Por Ricardo Güiraldes
Sobre el brocal desdentado del viejo pozo, una cruz de palo roída por la carcoma miraba en el fondo su imagen simple.
Todo una historia trágica.
Hacía mucho tiempo, cuando fue recién herida la tierra y pura el agua como sangre cristalina, un caminante sudoroso se sentó en el borde de piedra para descansar su cuerpo y refrescar la frente con el aliento que subía del tranquilo redondel.
Allí le sorprendieron el cansancio, la noche y el sueño; su espalda resbaló al apoyo y el hombre se hundió, golpeando blandamente en las paredes hasta romper la quietud del disco puro.
Ni tiempo para dar un grito o retenerse en las salientes, que le rechazaban brutalmente después del choque. Había rodado llevando consigo algunos pelmazos de tierra pegajosa.
Aturdido por el golpe, se debatió sin rumbo en el estrecho cilindro líquido hasta encontrar la superficie. Sus dedos espasmódicos, en el ansia agónica de sostenerse, horadaron el barro rojizo. Luego quedó exánime, sólo emergida la cabeza, todo el esfuerzo de su ser concentrado en recuperar el ritmo perdido de su respiración.
Con su mano libre tanteó el cuerpo, en que el dolor nacía con la vida.
Miró hacia arriba: el mismo redondel de antes, más lejano, sin embargo, y en cuyo centro la noche hacía nacer una estrella tímidamente.
Los ojos se hipnotizaron en la contemplación del astro pequeño, que dejaba, hasta el fondo, caer su punto de luz.
Unas voces pasaron no lejos, desfiguradas, tenues; un frío le mordió del agua y gritó un grito que, a fuerza de terror, se le quedó en la boca.
Hizo un movimiento y el líquido onduló en torno, denso como mercurio.

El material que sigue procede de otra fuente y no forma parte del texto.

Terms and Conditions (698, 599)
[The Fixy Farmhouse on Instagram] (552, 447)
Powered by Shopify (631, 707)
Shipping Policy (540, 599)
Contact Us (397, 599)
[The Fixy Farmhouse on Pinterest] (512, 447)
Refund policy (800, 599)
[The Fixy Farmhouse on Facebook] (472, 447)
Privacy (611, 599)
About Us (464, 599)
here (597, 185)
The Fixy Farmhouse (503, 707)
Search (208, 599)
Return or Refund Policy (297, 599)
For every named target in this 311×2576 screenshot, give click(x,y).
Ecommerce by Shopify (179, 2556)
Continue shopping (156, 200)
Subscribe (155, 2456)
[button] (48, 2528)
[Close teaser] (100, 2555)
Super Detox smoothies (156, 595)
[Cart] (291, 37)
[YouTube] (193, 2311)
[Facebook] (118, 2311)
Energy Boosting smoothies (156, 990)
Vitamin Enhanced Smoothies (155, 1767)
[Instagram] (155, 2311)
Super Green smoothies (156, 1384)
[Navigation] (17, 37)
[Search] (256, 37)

Un pavor místico contrajo sus músculos, e impelido por esa nueva y angustiosa fuerza, comenzó el ascenso, arrastrándose a lo largo del estrecho tubo húmedo; unos dolores punzantes abriéndole las carnes, mirando el fin siempre lejano como en las pesadillas.

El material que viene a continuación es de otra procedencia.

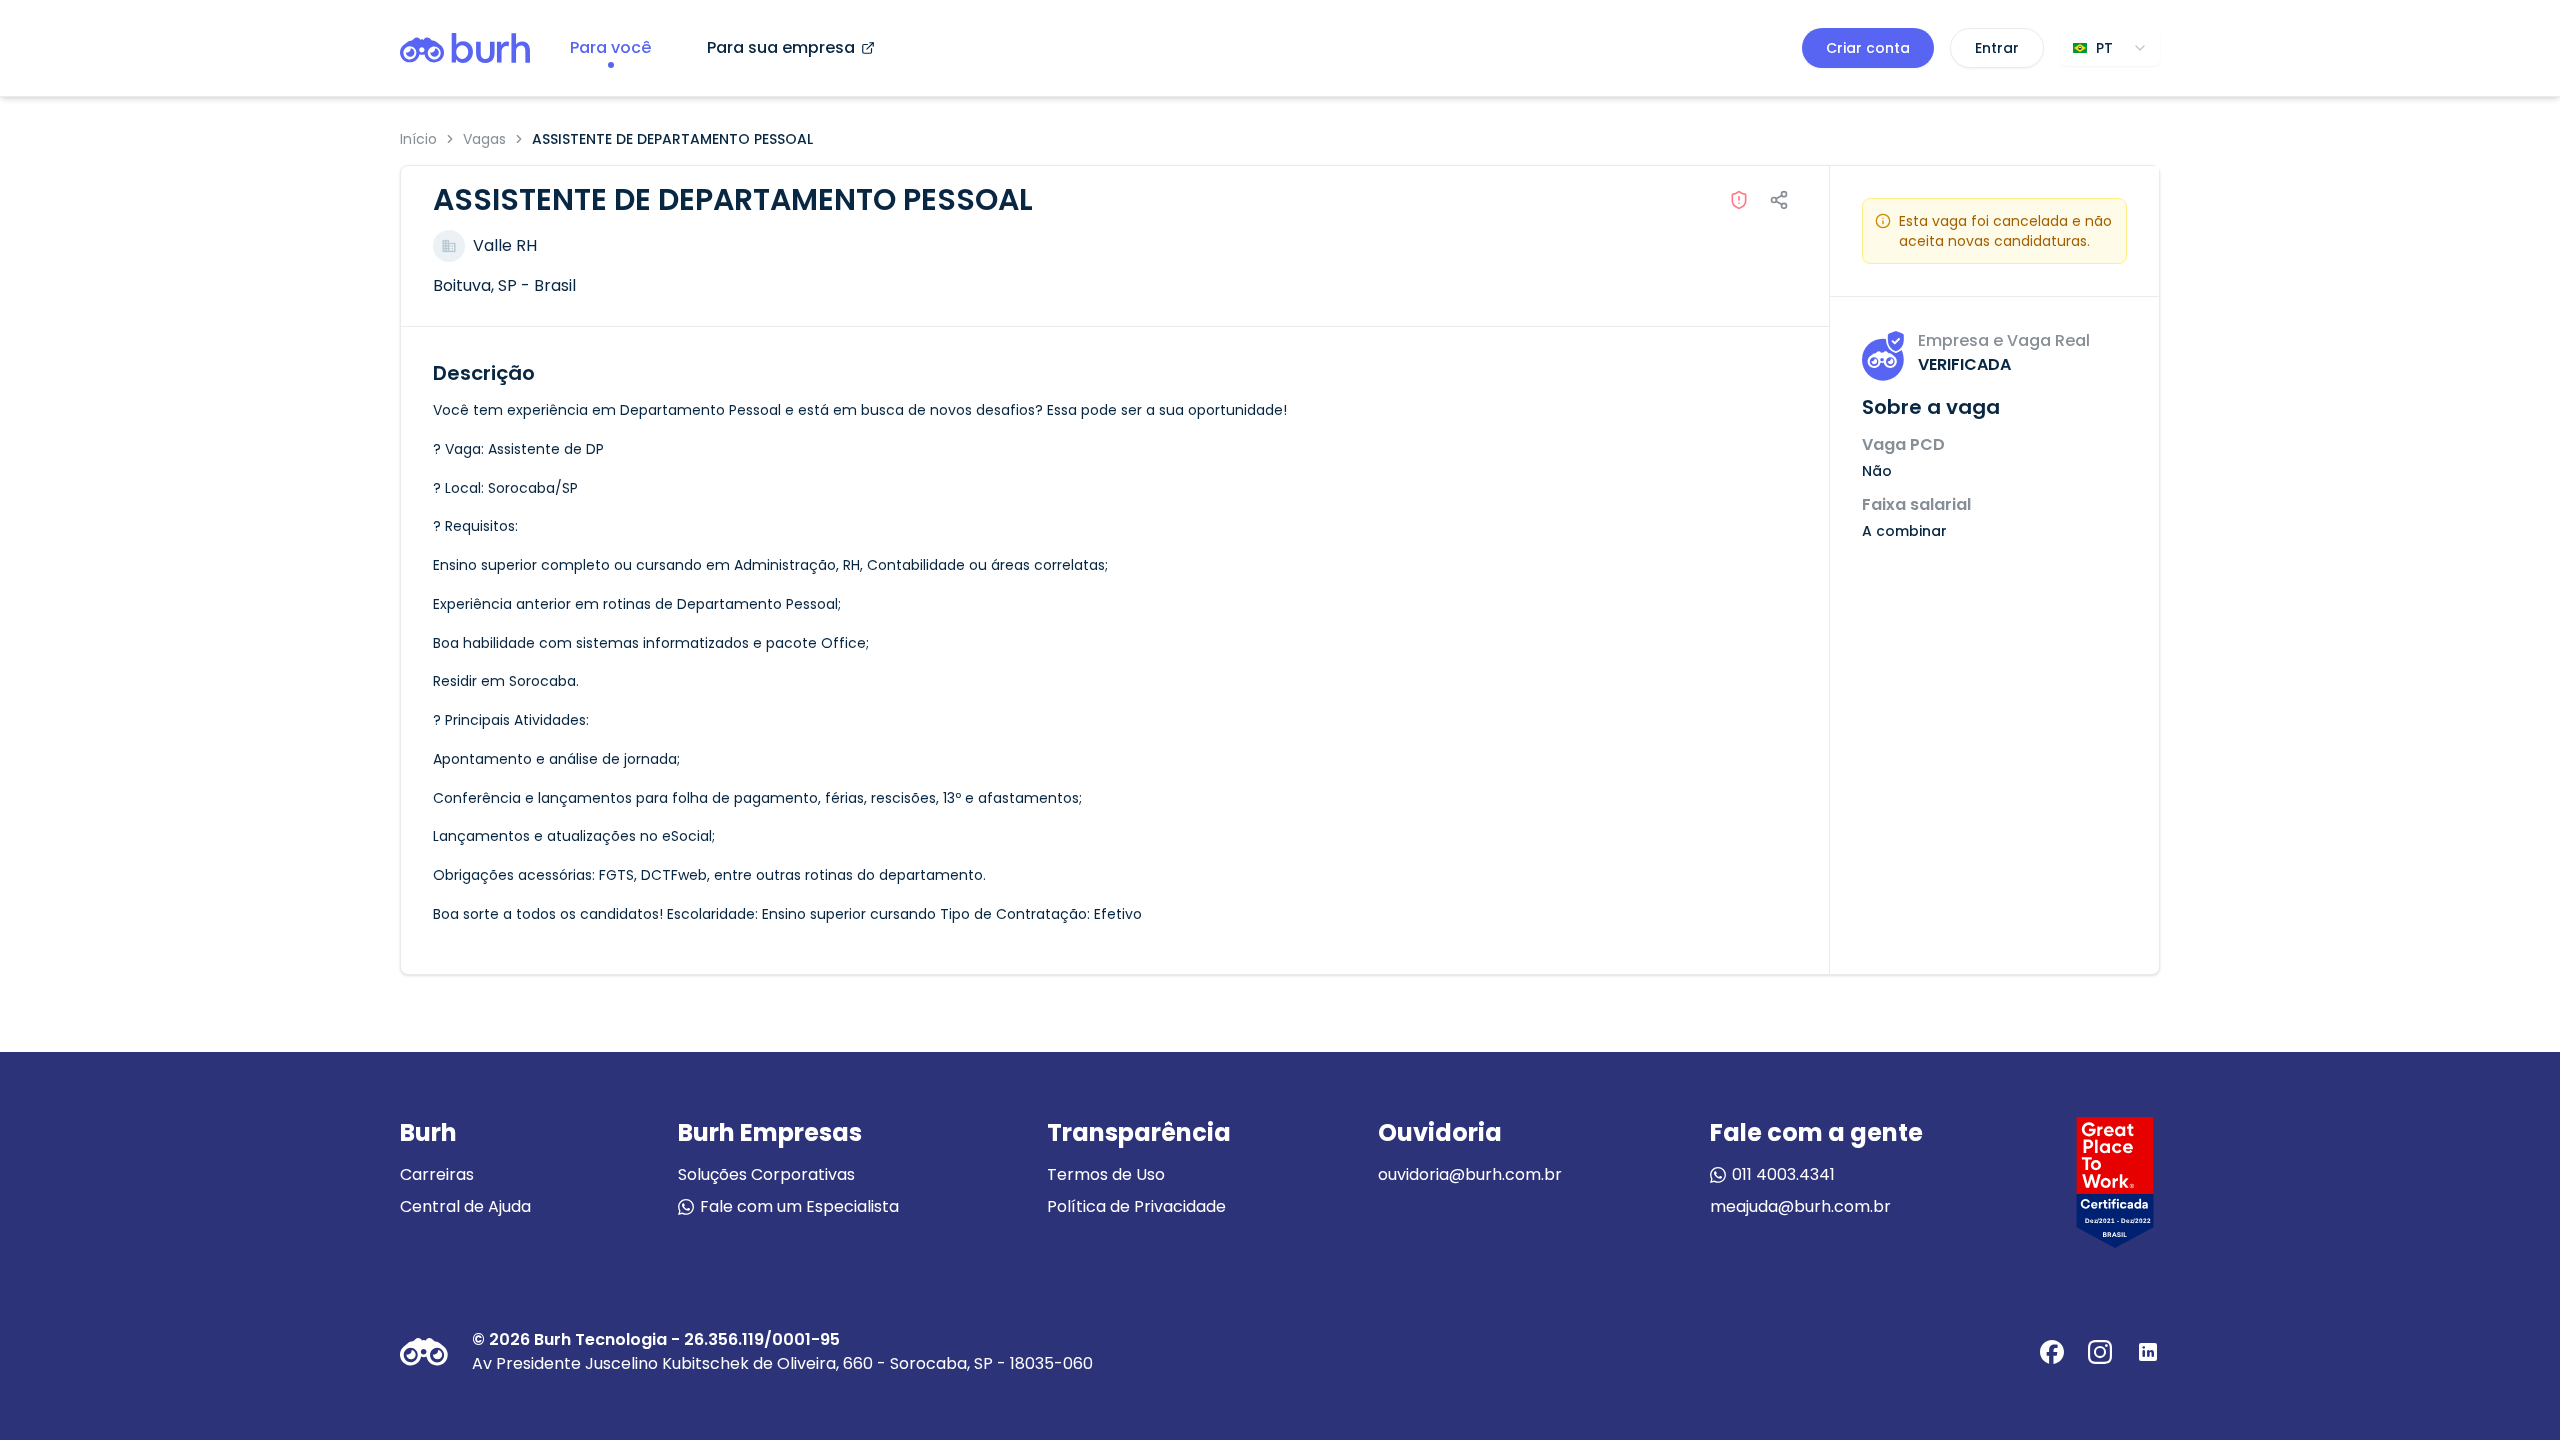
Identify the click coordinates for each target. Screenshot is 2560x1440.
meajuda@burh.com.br (1800, 1206)
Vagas (484, 139)
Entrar (1997, 48)
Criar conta (1868, 48)
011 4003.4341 (1783, 1174)
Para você (610, 47)
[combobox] (2110, 48)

Más de una vez, la tierra insegura cedió a su peso, crepitando abajo en lluvia fina; entonces suspendía su acción tendido de terror, vacío el pecho, y esperaba inmóvil la vuelta de sus fuerzas.

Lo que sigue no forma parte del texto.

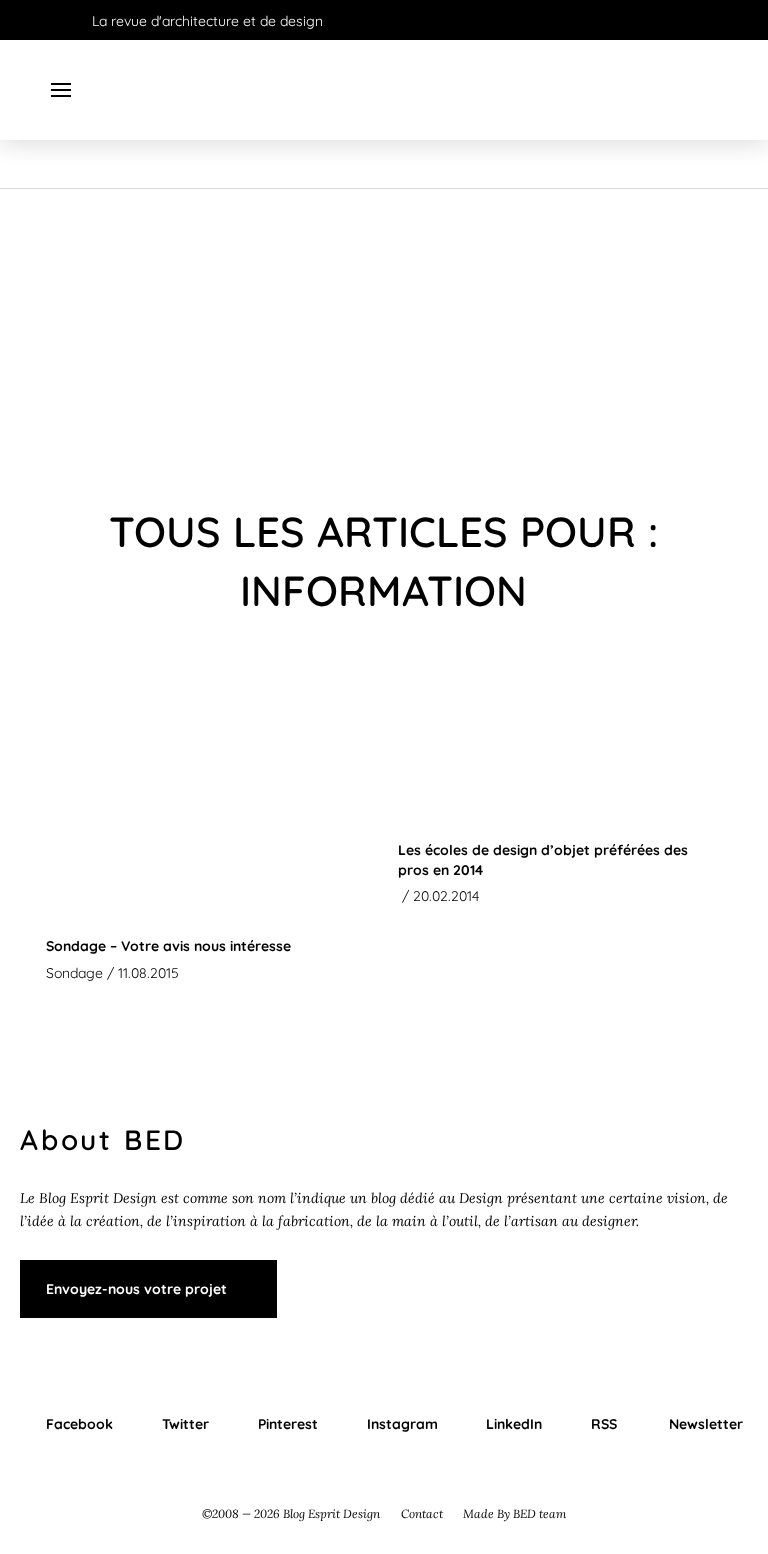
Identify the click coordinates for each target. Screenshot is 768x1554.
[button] (61, 90)
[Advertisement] (384, 339)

Sin embargo, un mundo insospechado de energías nacía a cada paso; y como por impulso adquirido maquinalmente, mientras se sucedían las impresiones de esperanza, y desaliento, llegó al brocal, exhausto, incapaz de saborear el fin de sus martirios.
Allí quedaba, medio cuerpo de fuera, anulada la voluntad por el cansancio, viendo delante suyo la forma de un Aguaribay como una cosa irreal...
Alguien pasó ante su vista, algún paisano del lugar seguramente, y el moribundo alcanzó a esbozar un llamado. Pero el movimiento de auxilio que esperaba fue hostil. El gaucho, luego de santiguarse, resbalaba del cinto su facón, cuya empuñadura, en cruz, tendió hacia el maldito.
El infeliz comprendió: hizo el último y sobrehumano esfuerzo para hablar; pero una enorme piedra vino a golpearle la frente, y aquella visión de infierno desapareció como sorbida por la tierra.
Ahora todo el pago conoce el pozo maldito, y sobre su brocal, desdentado por los años de abandono, una cruz de madera semipodrida defiende a los cristianos contra las apariciones del malo.